Highly available, external load balancer for Kubernetes in Hetzner Cloud using haproxy and keepalived

Published Friday, Mar 20 2020

Update: Hetzner Cloud now offers load balancers, so this is no longer required. Check their website for more information.

I am working on a Rails app that allows users to add custom domains, and at the same time the app has some realtime features implemented with web sockets. I’m using the Nginx ingress controller in Kubernetes, as it’s the default ingress controller and it’s well supported and documented. Unfortunately, Nginx cuts web sockets connections whenever it has to reload its configuration. When a user of my app adds a custom domain, a new ingress resource is created triggering a config reload, which causes disruptions with the web sockets connections. There are other ingress controllers like haproxy and Traefik which seem to have a more dynamic reconfiguration than Nginx, but I prefer using Nginx.

So one way I figured I could prevent Nginx’s reconfiguration from affecting web sockets connections is to have separate deployments of the ingress controller for the normal web traffic and for the web sockets connections. This way, when the Nginx controller for the normal http traffic has to reload its configuration, web sockets connections are not interrupted. To have multiple deployments of the Nginx controller in the same Kubernetes cluster, the controller has to be installed with a NodePort service or a LoadBalancer service. Unfortunately my provider Hetzner Cloud (referral link, we both receive credits), while a great service overall at competitive prices, doesn’t offer a load balancer service yet, so I cannot provision load balancers from within Kubernetes like I would be able to do with bigger cloud providers.

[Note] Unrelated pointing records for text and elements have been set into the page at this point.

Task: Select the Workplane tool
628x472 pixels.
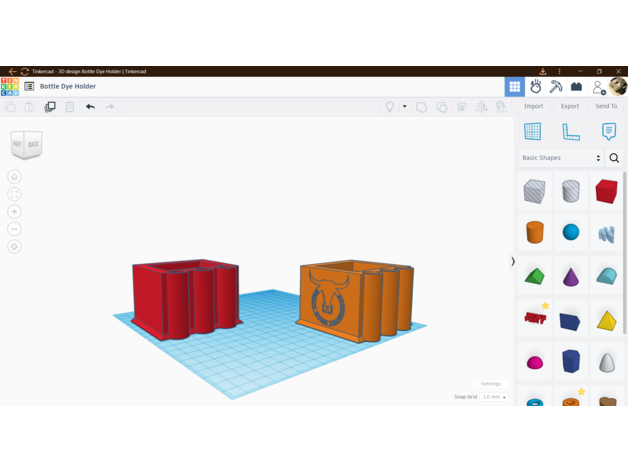Action: tap(532, 132)
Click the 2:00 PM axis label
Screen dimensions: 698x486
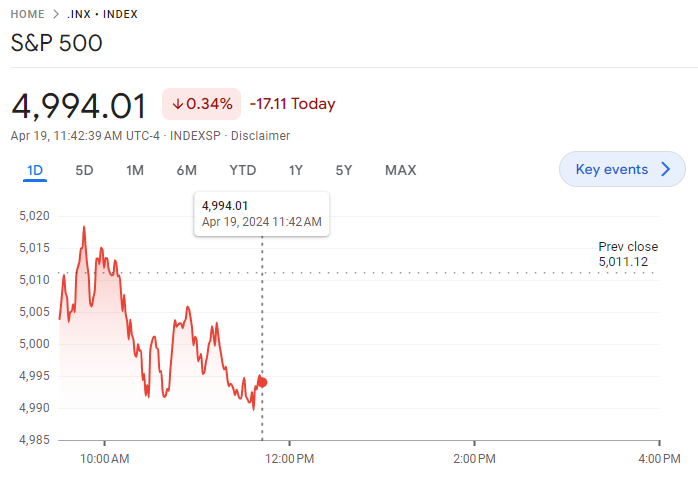[474, 459]
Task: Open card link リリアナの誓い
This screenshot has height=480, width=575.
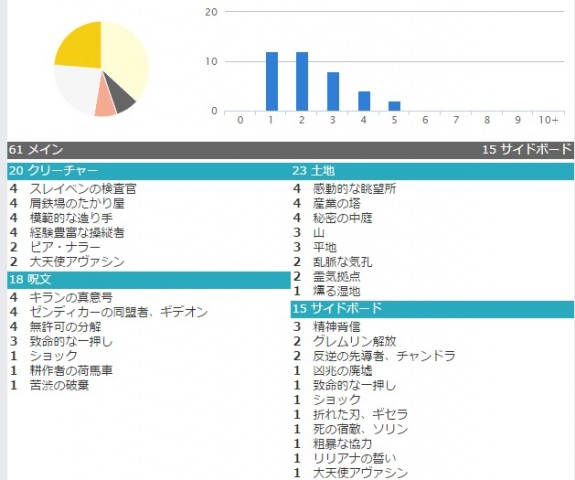Action: (354, 458)
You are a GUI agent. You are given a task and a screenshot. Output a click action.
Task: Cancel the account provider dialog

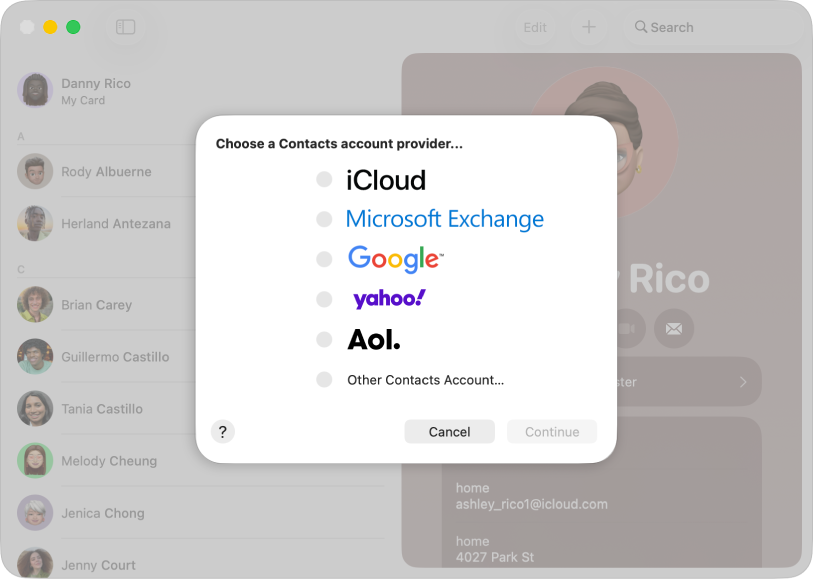pos(449,431)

Because of this, I decided to set up a highly available load balancer external to Kubernetes that would proxy all the traffic to the two ingress controllers. I did this using by installing the two ingress controller with a service of type NodePort, and setting up two nodes with haproxy as the proxy and keepalived with floating IPs, configured in such a way that there is always one load balancer active. This way, if one load balancer node is down, the other one becomes active within 1-2 seconds with minimal to no downtime for the app. In this post, I am going to show how I set this up for other customers of Hetzner Cloud who also use Kubernetes. Please note that if you only need one ingress controller, this is not really needed. You could just use one ingress controller configured to use the host ports directly.

Provisioning

The first thing you need to do, is create two servers in Hetzner Cloud that will serve as the two load balancers. It’s important that you name these severs lb1 and lb2 if you are following along with my configuration, to make scripts etc easier. You can use the cheapest servers since the load will be pretty light most of the time unless you have a lot of traffic; I suggest servers with Ceph storage instead of NVMe because over the span of several months I found that the performance, while lower, is kinda more stable - but up to you of course.

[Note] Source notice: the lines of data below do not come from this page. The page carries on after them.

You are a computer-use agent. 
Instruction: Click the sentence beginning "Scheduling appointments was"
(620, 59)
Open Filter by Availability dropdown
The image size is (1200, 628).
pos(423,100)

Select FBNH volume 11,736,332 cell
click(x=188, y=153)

You will also need to create one or more floating IPs depending on how many ingress controllers you want to load balance with this setup. In my case I have two floating IPs, one for the ingress that handles normal http traffic, and the other for the ingress that handles web sockets connections. The names of the floating IPs are important and must match those specified in a script we’ll see later - in my case I have named them http and ws. keepalived will ensure that these floating IPs are always assigned to one load balancer at any time. You’ll need to configure the DNS settings for your apps to use these floating IPs instead of the IPs of the cluster nodes.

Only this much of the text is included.